With families and workplaces evolving, many people cannot afford to stay home to provide unpaid care for an elderly parent – and hiring a caregiver is often cost prohibitive. Take the story of Take Cymando Henley, 36, whose mother was diagnosed with multiple sclerosis when he was starting college (from NPR):
Every day, Henley must help his mom in and out of bed and onto the toilet. He even rolls her over in the middle of the night if she becomes uncomfortable. Care like this from a professional can cost tens of thousands of dollars a year. But Henley does it for free, and it’s on top of his full-time job… “Cymando’s care for me was about 40 hours a week,” [his mother] says.

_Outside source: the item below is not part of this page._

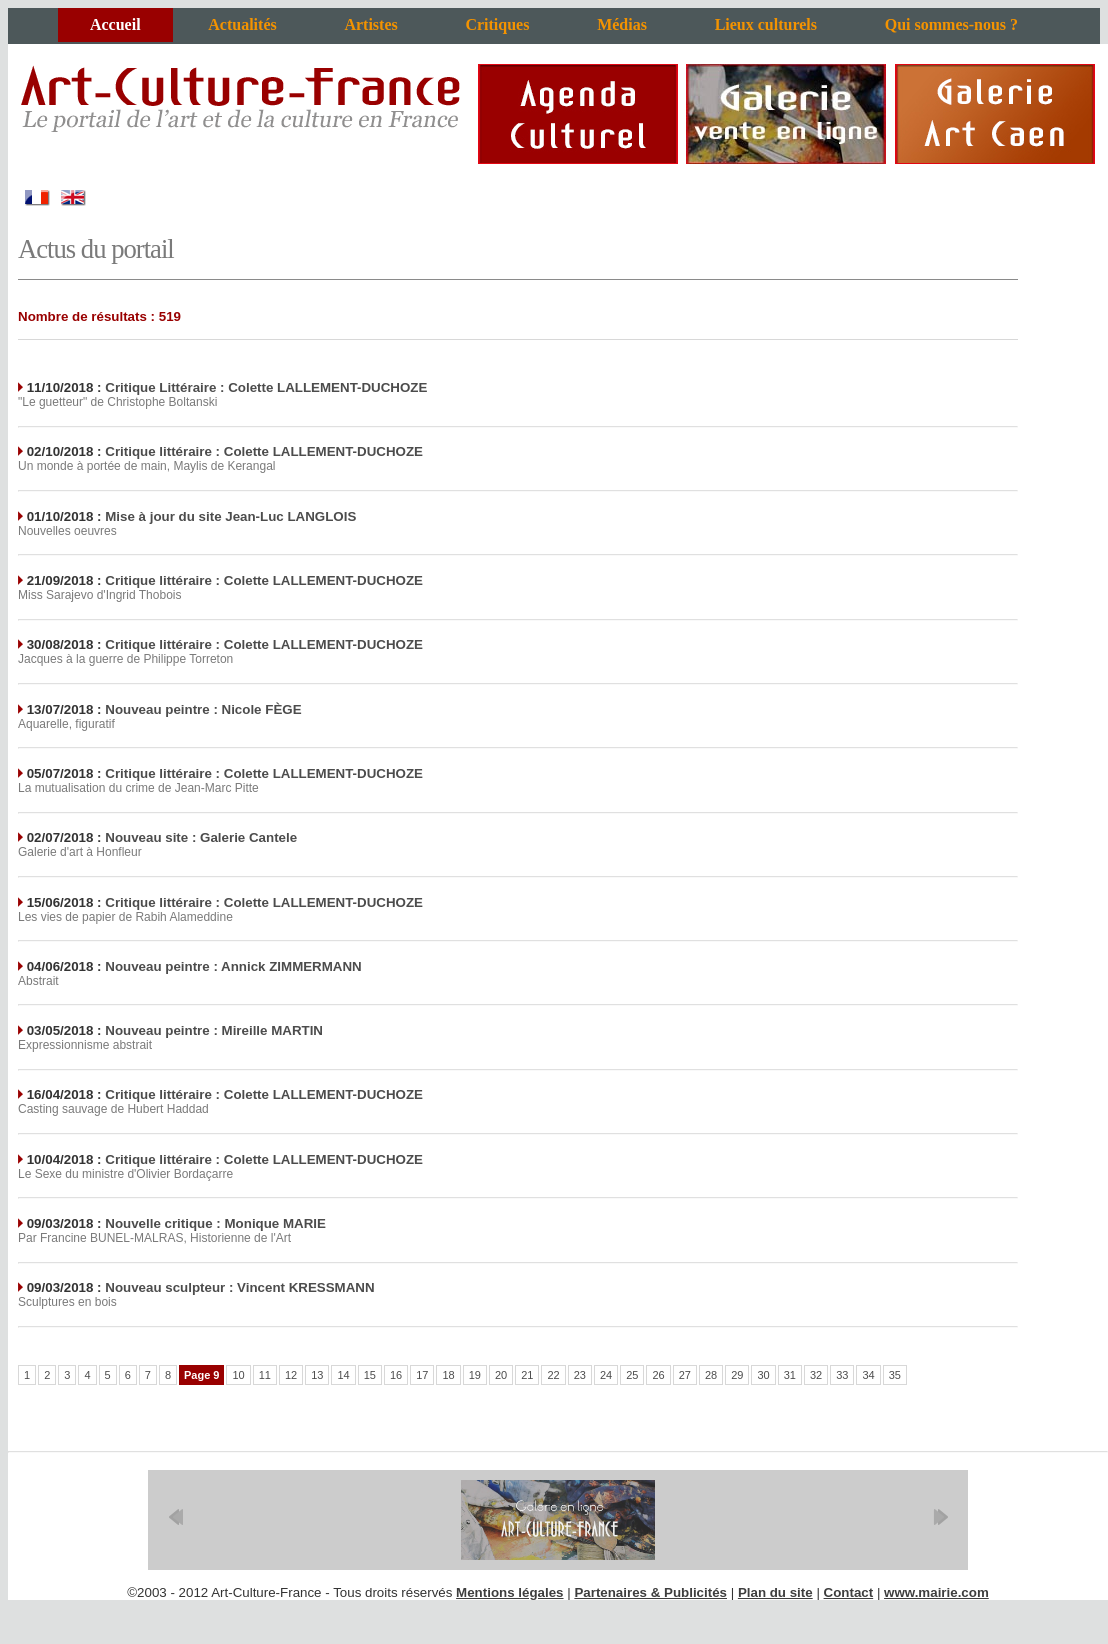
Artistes (370, 24)
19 (475, 1375)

Many adult children would prefer to provide some level of care for their elderly parents, but middle class wages have remained nearly stagnant for decades, and households often need more than one breadwinner to stay afloat. Added to that, workplace policies and benefits are largely stuck in 1950s assumptions about family situations – where the father went to work and the mother stayed home to take care of the children.

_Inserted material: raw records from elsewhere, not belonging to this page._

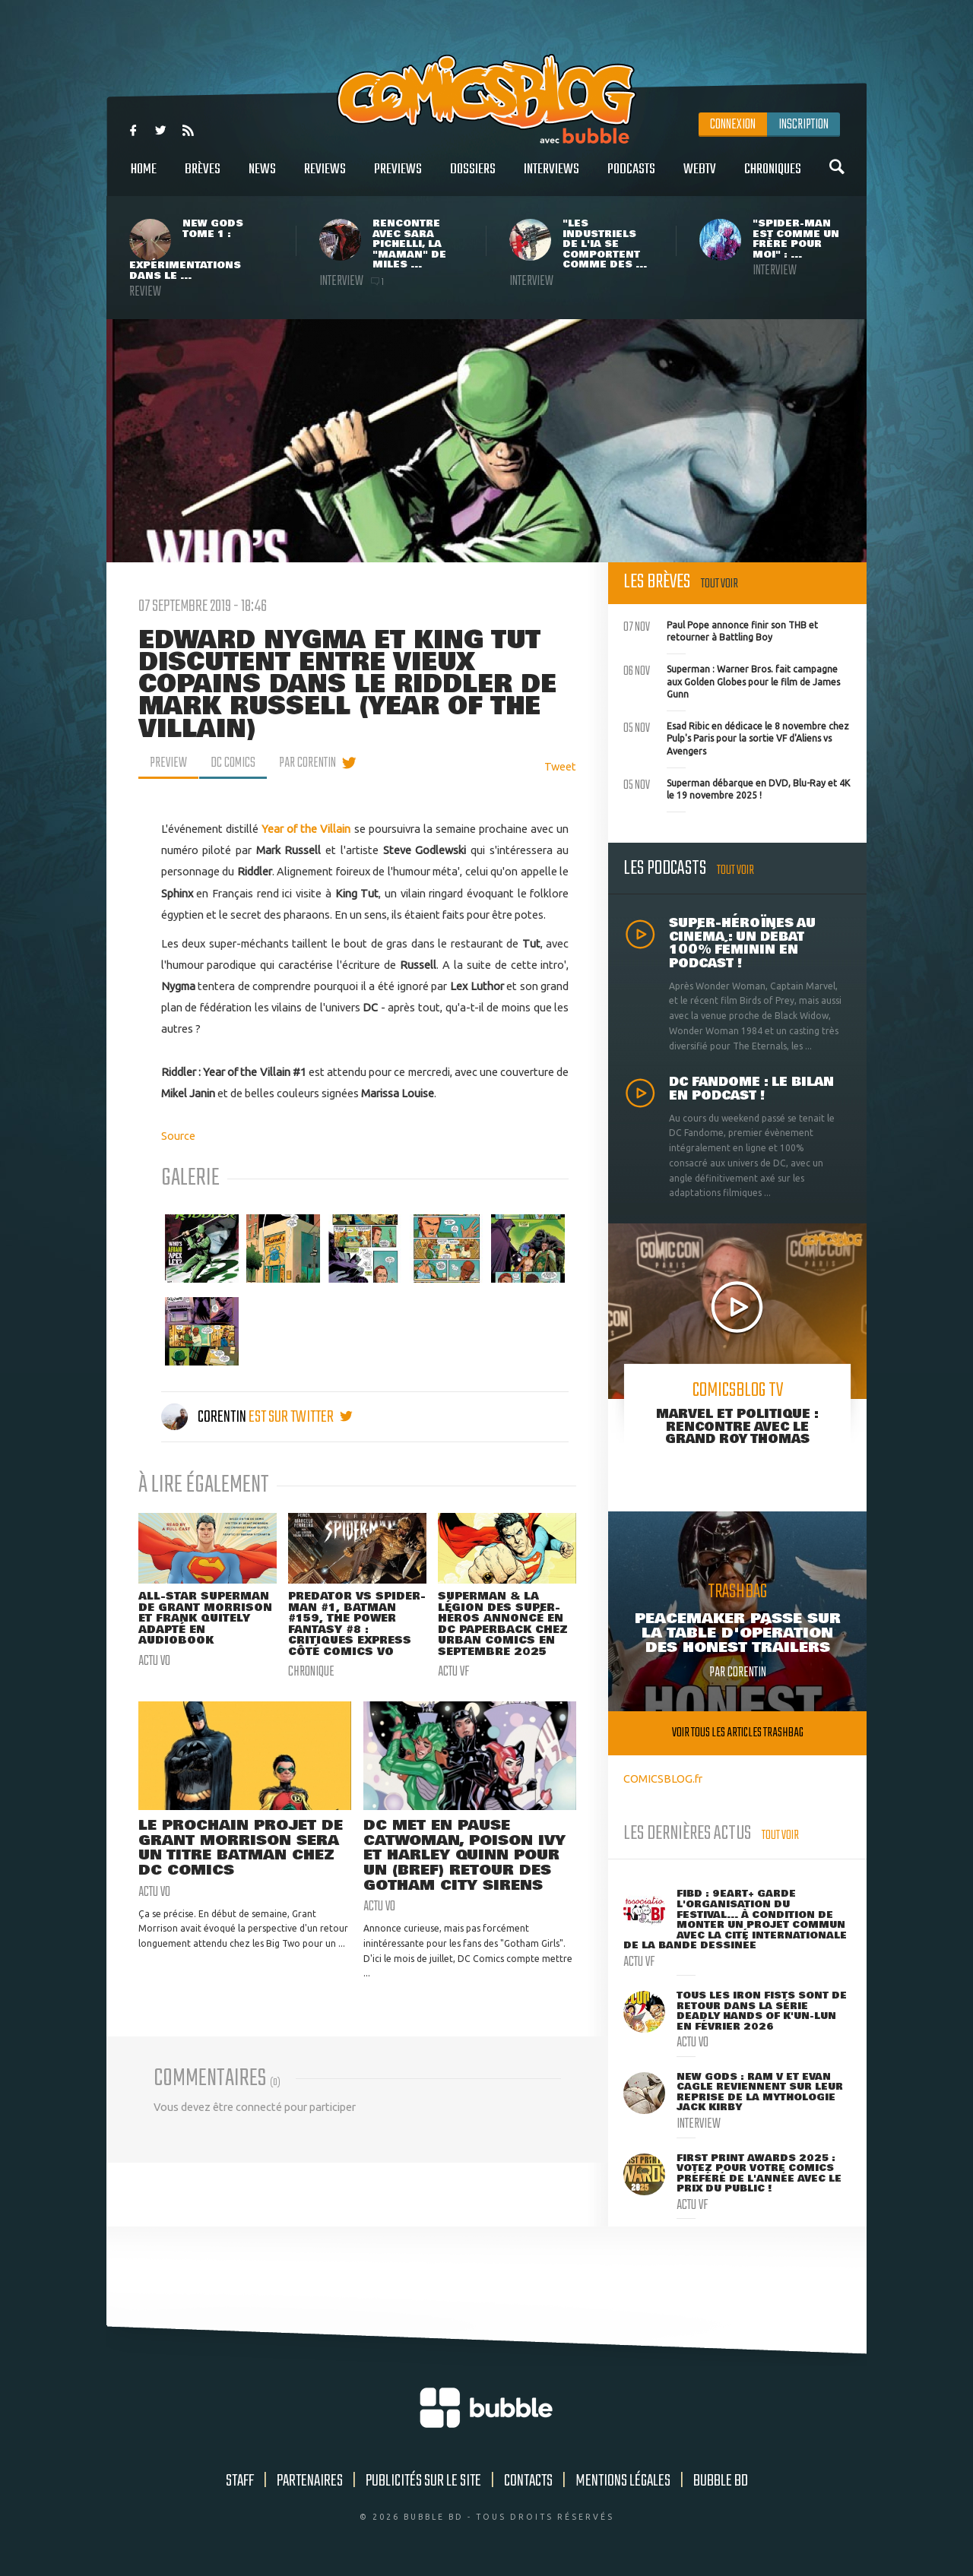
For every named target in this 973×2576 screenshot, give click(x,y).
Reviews (325, 177)
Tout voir (719, 584)
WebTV (699, 177)
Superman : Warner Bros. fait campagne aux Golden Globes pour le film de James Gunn (731, 680)
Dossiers (473, 177)
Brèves (202, 177)
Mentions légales (622, 2481)
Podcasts (631, 177)
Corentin (205, 1417)
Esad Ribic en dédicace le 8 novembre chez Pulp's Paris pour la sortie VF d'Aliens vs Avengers (736, 737)
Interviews (551, 177)
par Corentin (307, 763)
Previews (398, 177)
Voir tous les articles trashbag (737, 1733)
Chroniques (772, 177)
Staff (240, 2481)
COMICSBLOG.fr (662, 1778)
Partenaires (310, 2481)
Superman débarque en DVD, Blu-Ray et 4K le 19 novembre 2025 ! (736, 788)
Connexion (733, 124)
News (262, 177)
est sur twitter (301, 1417)
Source (178, 1135)
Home (144, 177)
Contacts (528, 2481)
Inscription (803, 124)
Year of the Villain (305, 828)
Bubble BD (720, 2481)
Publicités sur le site (423, 2481)
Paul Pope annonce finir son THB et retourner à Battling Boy (720, 630)
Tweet (560, 766)
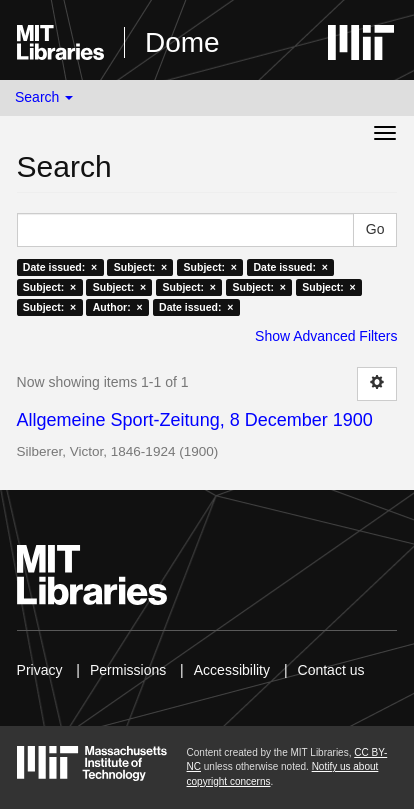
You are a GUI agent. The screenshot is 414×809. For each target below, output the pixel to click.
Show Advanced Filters (326, 336)
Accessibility (232, 670)
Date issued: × (60, 267)
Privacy (40, 670)
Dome (182, 42)
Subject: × (140, 267)
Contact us (331, 670)
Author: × (118, 307)
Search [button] (44, 97)
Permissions (128, 670)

Today, stagnant wages and the squeeze on the middle class have made single-earner families the exception – not the rule. That makes it impossible for many workers who are also caregivers or parents to fulfill their work and family responsibilities.
The report outlines several policy changes that could be adopted at a small fraction of the value of unpaid caregivers’ contributions:
- Workplaces should adopt more ‘family-friendly’ practices, such as allowing telecommunting and flextime,
- Policymakers should adopt/improve state Family Leave Insurance and the Federal Family and Medical Leave Act,
- Social Security benefits for family caregivers should be protected and expanded, and
- Minimum standards to ensure employers provide paid sick days for workers to care for themselves or a loved one.
These types of advances in workplace policies would allow workers to strike a better balance between their commitments at home and work – keeping families healthier, happier and more productive.